#### DOKUMENTAUSZUG:

Ein Königreich für eine Schwester

Ein Königreich für eine Schwester

Neben Ärzten fehlen im ganzen Land Krankenpfleger. Viele Kliniken kämpfen mit finanziellen Anreizen um neues Personal. Doch es hakt auch bei der Ausbildung

17. 2. 2016 - Text: Corinna AntonText: ca/čtk; Foto: APZ

Ein Dutzend Pfleger und zehn Ärzte oder 15 Krankenschwestern und 20 Mediziner – wer Klinikleiter in Tschechien nach ihren Wünschen fragt, kommt derzeit schnell auf die Personalnot zu sprechen. Die meisten Krankenhäuser suchen dringend Mitarbeiter. Und viele lassen es sich auch etwas kosten. Gehaltserhöhungen, Prämien und Stipendien werden erfahrenen wie angehenden Medizinern und Krankenschwestern angepriesen. Doch der Mangel könnte auch Gründe haben, die sich mit finanziellen Anreizen nicht so schnell beheben lassen, warnen Experten.

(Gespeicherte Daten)
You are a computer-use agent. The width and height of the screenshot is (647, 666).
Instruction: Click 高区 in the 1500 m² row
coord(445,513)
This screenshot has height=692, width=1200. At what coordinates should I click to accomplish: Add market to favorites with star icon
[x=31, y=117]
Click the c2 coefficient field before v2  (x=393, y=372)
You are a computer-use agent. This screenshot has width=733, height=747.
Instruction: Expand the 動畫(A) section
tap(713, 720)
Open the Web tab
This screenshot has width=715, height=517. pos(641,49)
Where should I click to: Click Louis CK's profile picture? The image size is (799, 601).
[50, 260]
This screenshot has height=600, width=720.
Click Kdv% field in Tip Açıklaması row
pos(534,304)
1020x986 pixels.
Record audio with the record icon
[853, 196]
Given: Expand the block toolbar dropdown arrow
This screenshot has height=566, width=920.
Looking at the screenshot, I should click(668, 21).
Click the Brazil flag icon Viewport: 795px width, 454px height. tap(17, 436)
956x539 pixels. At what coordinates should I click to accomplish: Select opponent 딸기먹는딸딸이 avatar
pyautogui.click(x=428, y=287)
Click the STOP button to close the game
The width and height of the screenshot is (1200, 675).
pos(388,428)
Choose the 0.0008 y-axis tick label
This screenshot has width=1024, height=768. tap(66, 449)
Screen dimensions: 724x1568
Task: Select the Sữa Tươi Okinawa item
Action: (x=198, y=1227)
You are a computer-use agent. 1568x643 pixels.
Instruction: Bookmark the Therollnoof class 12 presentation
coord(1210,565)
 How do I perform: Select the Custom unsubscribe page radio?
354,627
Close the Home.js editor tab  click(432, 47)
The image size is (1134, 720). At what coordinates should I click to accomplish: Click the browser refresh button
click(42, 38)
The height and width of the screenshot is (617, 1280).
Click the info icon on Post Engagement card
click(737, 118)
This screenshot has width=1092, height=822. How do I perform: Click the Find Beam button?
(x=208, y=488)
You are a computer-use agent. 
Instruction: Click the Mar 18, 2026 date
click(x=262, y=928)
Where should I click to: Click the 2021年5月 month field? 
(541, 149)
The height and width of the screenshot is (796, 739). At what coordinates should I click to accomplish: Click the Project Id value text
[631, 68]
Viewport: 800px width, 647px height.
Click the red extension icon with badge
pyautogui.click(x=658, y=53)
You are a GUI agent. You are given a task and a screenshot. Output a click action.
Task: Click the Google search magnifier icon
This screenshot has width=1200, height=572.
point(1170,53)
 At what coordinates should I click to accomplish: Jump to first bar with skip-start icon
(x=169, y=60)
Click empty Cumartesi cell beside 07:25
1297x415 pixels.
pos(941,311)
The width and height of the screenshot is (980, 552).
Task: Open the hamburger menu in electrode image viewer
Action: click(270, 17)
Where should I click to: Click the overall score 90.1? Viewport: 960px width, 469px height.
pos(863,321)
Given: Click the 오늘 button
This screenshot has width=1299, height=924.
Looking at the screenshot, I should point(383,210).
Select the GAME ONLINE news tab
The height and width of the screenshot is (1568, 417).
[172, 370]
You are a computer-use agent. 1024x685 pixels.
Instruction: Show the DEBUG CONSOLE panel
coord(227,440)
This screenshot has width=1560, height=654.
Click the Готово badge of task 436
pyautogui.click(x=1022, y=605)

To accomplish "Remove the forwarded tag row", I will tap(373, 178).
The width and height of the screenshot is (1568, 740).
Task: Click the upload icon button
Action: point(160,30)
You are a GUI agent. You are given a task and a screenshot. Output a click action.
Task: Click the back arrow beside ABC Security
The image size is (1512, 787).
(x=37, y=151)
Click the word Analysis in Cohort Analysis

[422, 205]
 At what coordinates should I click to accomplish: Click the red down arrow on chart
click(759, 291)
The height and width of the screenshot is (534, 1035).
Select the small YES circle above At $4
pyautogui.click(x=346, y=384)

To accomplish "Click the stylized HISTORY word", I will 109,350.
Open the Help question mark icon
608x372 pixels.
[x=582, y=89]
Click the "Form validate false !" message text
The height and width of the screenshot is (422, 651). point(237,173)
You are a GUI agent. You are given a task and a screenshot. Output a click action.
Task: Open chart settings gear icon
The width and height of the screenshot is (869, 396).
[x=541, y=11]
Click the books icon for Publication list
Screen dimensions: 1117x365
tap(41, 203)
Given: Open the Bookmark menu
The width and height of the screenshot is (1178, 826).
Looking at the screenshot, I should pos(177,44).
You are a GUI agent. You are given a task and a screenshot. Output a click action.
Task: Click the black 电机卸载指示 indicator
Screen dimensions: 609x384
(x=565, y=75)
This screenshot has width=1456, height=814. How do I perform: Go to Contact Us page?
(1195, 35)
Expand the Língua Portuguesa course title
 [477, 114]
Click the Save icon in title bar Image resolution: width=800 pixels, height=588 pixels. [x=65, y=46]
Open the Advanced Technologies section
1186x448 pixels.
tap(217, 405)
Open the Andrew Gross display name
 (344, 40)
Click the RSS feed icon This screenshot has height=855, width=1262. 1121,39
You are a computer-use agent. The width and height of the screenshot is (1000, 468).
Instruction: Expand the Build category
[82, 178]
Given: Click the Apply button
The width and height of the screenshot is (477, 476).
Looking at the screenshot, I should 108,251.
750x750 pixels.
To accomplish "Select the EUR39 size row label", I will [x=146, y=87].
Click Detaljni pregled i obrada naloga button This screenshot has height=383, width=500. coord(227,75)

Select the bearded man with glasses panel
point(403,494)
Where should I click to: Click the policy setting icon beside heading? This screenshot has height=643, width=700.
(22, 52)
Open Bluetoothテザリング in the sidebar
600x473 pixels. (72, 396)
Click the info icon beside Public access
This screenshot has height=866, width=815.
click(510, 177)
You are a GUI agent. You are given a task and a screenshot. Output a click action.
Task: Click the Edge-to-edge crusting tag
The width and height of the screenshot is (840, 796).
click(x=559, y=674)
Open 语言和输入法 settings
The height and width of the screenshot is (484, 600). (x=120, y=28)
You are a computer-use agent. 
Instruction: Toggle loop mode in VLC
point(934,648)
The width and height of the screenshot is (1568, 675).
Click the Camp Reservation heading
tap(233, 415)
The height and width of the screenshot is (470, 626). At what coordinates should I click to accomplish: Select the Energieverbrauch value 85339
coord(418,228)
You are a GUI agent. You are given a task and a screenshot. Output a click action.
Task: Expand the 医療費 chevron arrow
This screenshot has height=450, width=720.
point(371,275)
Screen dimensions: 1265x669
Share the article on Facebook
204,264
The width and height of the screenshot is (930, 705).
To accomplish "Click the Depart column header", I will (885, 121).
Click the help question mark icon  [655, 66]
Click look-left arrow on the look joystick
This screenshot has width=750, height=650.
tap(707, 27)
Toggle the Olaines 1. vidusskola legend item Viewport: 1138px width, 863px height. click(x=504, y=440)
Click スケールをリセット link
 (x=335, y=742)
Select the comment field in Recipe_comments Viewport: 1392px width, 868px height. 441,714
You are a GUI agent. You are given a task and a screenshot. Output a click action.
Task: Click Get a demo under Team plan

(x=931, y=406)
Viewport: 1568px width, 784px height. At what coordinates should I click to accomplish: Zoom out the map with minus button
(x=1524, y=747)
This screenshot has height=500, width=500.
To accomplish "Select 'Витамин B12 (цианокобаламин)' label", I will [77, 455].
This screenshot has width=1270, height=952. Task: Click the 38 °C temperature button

#### ZU BEANTWORTENDE FRAGEN:
A: Kopiere aus dem Artikel über den Pflegemangel wortgetreu alles von „Ein Dutzend Pfleger“ bis hinunter zu „lassen, warnen Experten.“.
B: Nenne sämtliche Anreize, mit denen laut dem Artikel über den Pflegemangel um erfahrene wie angehende Mediziner und Krankenschwestern geworben wird.

#### ANTWORTEN PRO AUFGABE:
A:
Ein Dutzend Pfleger und zehn Ärzte oder 15 Krankenschwestern und 20 Mediziner – wer Klinikleiter in Tschechien nach ihren Wünschen fragt, kommt derzeit schnell auf die Personalnot zu sprechen. Die meisten Krankenhäuser suchen dringend Mitarbeiter. Und viele lassen es sich auch etwas kosten. Gehaltserhöhungen, Prämien und Stipendien werden erfahrenen wie angehenden Medizinern und Krankenschwestern angepriesen. Doch der Mangel könnte auch Gründe haben, die sich mit finanziellen Anreizen nicht so schnell beheben lassen, warnen Experten.

B: Gehaltserhöhungen, Prämien, Stipendien